La gouvernance de ces fondations ne va pas de soi, d’autant qu’en ce domaine, Romain et Lupicin ont des vues opposées, l’un admettant tous ceux qui se présentent, se montrant d’une indulgence que son frère juge exagérée envers les faibles qui craquent, pèchent, et s’en vont, péché suprême. Quand son cadet le blâme, Romain rétorque : "Dieu seul connaît le fond et les dispositions des cœurs." De son côté, les pénitences extravagantes de Lupicin, qui dort par terre, méprise le froid glacial de la région, reste huit jours sans se nourrir et finit même par refuser même de boire de l’eau, l’effraient et, lorsque, pour les châtier de leur relâchement, il met ses moines à la bouillie sans sel, ni lait, ni beurre, en poussant une douzaine à partir, Romain s’indigne et va lui-même récupérer les déserteurs. Ces méthodes, pour contraires qu’elles soient, portent des fruits identiques.
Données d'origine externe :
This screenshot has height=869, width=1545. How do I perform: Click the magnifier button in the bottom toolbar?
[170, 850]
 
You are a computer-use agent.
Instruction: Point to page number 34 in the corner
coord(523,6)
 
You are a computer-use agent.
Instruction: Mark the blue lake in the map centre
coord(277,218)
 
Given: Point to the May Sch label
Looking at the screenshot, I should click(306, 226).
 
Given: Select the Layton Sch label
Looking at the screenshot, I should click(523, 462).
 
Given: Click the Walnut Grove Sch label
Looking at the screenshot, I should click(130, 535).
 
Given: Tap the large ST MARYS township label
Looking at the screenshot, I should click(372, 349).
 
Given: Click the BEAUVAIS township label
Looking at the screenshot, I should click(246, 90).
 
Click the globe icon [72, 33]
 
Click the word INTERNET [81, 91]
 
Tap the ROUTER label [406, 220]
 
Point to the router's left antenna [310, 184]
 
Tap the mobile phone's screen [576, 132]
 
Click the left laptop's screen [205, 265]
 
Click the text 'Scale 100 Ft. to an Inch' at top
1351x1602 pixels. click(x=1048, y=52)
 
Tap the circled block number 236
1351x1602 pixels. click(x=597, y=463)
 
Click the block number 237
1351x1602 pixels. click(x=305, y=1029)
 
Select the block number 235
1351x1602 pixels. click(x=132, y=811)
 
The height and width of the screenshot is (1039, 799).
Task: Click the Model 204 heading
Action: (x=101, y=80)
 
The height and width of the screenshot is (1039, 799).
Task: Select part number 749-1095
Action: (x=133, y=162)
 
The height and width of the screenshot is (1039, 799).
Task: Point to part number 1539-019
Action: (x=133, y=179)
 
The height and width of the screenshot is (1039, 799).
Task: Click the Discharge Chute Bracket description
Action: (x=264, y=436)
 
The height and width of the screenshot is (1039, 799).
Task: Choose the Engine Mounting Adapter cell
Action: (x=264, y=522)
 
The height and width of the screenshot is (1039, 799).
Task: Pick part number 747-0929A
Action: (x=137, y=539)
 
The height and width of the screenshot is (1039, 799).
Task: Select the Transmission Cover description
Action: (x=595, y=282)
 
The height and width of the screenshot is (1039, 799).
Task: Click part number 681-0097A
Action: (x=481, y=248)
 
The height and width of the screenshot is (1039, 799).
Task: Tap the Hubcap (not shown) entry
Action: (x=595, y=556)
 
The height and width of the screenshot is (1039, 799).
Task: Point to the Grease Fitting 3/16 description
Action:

L’on découvre à Romain, à son désespoir, des dons de thaumaturge, tandis que Lupicin, dans les moments de disette, multiplie le grain dans les greniers.
La mort de l’aîné
Durant l’hiver 460, au retour d’un pèlerinage au tombeau de saint Maurice à Agaune, Romain tombe malade et s’éteint le 28 février à La Baume, entre son frère et sa sœur. Pour Lupicin, la mort de l’aîné est cataclysmique mais il surmonte son deuil, s’inflige un surcroît de pénitences, sans prétendre désormais les imposer à son entourage et finit par assumer parfaitement l’écrasante charge de tous les monastères. Il meurt le 21 mars 480.
Pendant un millénaire, les miracles se multiplient sur le tombeau de Romain et Lupicin mais, en 1522, l’abbatiale de La Baume disparaît lors d’un incendie. Ce que l’on parvient à sauver des reliques sera partagé, celles de Romain installées dans l’église du nouveau village de Saint-Romain de la Roche et celles de Lupicin dans le village qui porte son nom.